Deseja ardentemente conhecer a Escritura para poder dizer o que é a união e
expressar os mistérios da vida espiritual (7M 2,13).
Recorre
facilmente a Bíblia no Comentário ao Pai nosso no Caminho de perfeição, com uma pitada
de polêmica: este livro não poderão tirá-lo de vós! Comenta nos Conceitos do
amor de Deus, alguns versos do Cântico dos cânticos, correndo o risco de cair
na censura da Inquisição por ter comentado o livro mais perigoso da Escritura; se
salva apenas a cópia do livro que o confessor mandara lanças às chamas, por
medo ser também envolto nesta arriscada aventura.
O
confessor parece que era frei Diego de Yanguas e as suas razões são estas no
dizer do frei Graciano: “Porque pareceu ao seu confessor coisa nova e perigosa
que uma mulher escrevesse sobre os Cânticos”.
Em
suma, a Escritura aparece como o fundo doutrinal que inspira a Santa ou o
recurso que comprova as suas afirmações. O caso do livro do Castelo interior é
emblemático e surpreende pela riqueza da sua inspiração bíblica. Um rico veio
que hoje é colocado em luz pelos estudiosos.
Ao
lado da Bíblia Teresa teve o privilégio singular de um magistério interior do
Senhor.
Anunciado
coma as Palavras: “Eu te darei livro vivo” (V 26,5-6), confirmado com muitas visões,
revelações, palavras de Cristo. Palavras porém simples, não discursos
complicados, ensinamentos
essenciais, de teor bíblico, palavras às vezes humaníssima. Ela reconhece com frequência
que o Senhor foi o seu Mestre e as coisas que escreve foi o Mestre quem lhas
deu a entender (V 12,6; 22,3; 39,8). Do amor pelas palavras vivas do Mestre vêm
à Teresa também o grande amor pelas palavras da Escritura.
Nos
altos graus da experiência mística cristológica e trinitária vêm à mente e à
sua pena os textos
escriturísticos mais sublimes de Paulo e de João. E em outros momentos, como
final da Exclamação 17, saem, como que a borbotões, palavras que são puramente
bíblicas, e se confunde
então a sua expressão orante com as mesmas palavras e as orações da Escritura.
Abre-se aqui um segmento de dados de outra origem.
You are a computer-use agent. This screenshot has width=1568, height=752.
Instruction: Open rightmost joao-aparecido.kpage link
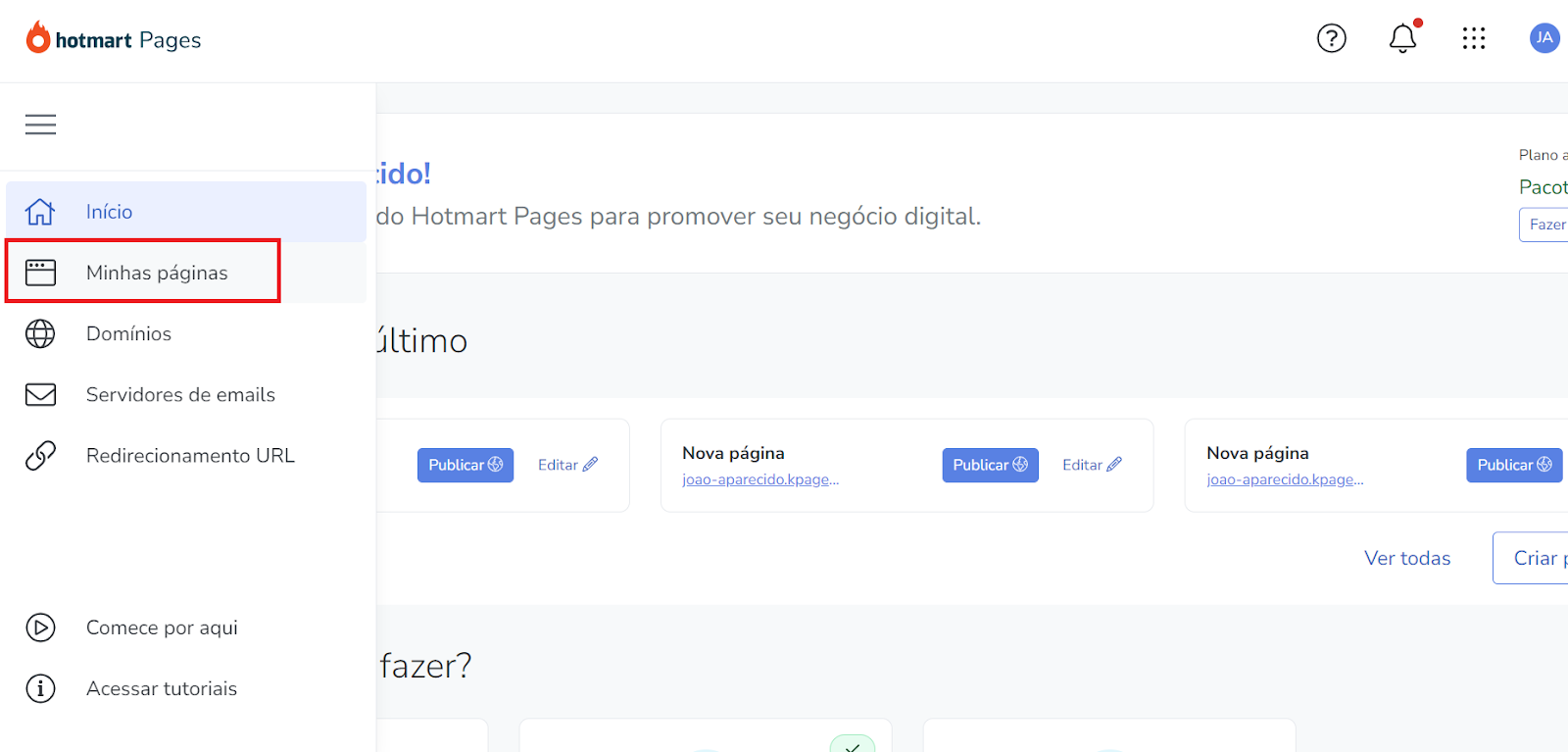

7. A riqueza da experiência pessoal
O recurso à experiência é, qual fonte primária dos escritos teresianos, a verdadeira fonte da sua inspiração. Experiência muito rica e vária na vida de uma mulher aberta ao saber, ao comunicar, ao querer aprender a verdade das coisas; experiência singular, mística, pessoal dos mistérios e do modo com que Deus se doa.
Uma
primeira camada da experiência teresiana é a comum da vida com todas as suas
vicissitudes humanas: experiência própria, dos ambientes em que vive, das
pessoas que conhece, dos teólogos que consulta. Tudo é filtrado no momento
oportuno na sua síntese pessoal, cheia de bom senso, de realismo cristão e
espiritual. Outra camada é constituída pela experiência pessoal interior,
oração mística. O que ela sabe, sabe-o por experiência. Aqui está alicerçada a sua força. O que narra
não foi por ter escutado. A palavra experiência é um termo chave do léxico
teresiano e recorre com frequência no seu falar: sei isso por experiência,
tenho experiência, sei por mim mesma. E escreve com esta última sabedoria que
lhe permite desafiar os teólogos sobre certos temas ou discutir com eles sobre
certas verdades que agora ela sabe por experiência. E escreve também para
suscitar, enquanto possível, a experiência, confiando que somente por esta
sintonia experiencial é possível compreender e crer no seu testemunho.
8. O
modo de escrever
É
necessário conhecer algo do seu modo de escrever. Diversas foram as
circunstâncias e o modo
de escrever cada livro, como podemos verificar na apresentação dos três
maiores: Vida, Caminho, Castelo Interior.
O
ponto de partida da redação é constituído pela obediência aos seus confessores
em sentido formal, embora depois também a Santa goze por poder escrever e
comunicar, e às vezes
se lamente dizendo que preferiria dedicar ao trabalho de fiar a roca e o fuso
(cf. V 10,8).
Certamente
põe-se a escrever sem um programa, um esquema, ou esboço. Não tem diante de
si outros livros dos quais haurir, não consulta sequer a Escritura, mas cita de
memória, aproximadamente. O seu escrever, frequentemente de joelhos sobre o
“apoio” de sua cela e à luz de uma vela e no frio clima de Ávila e de Toledo, é
rápido; escrevia como um tabelião, dirá Frei Graciano. Escolhe cuidadosamente o
papel, a pena e a tinta, especialmente quando suspeita que o escrito deve ir em
mãos alheias.
Durante
a composição cresce a sua capacidade de comunicar, narra as suas experiências, divaga,
conversa com o leitor. Com frequência interrompe a redação, faz digressões, lamenta-se
por ter de escrever entre mil afazeres de casa e depois durante as viagens. No
final sente verdadeira satisfação pelas coisas que escreveu. É em geral
orgulhosa dos seus
livros. A Vida, define-a como uma joia, uma pedra preciosa, a sua alma, o livro
das misericórdias
do Senhor. Em alguns casos a satisfação da santa aflora nos títulos que dá aos capítulos
das obras, títulos escritos depois da redação, convidando o leitor a ler porque
as coisas ditas são importantes e contêm coisas muito bem ditas (cf. Vida
capítulos 11-15.16.18; Castelo nos títulos dos capítulos das 5, 6 e 7 Moradas).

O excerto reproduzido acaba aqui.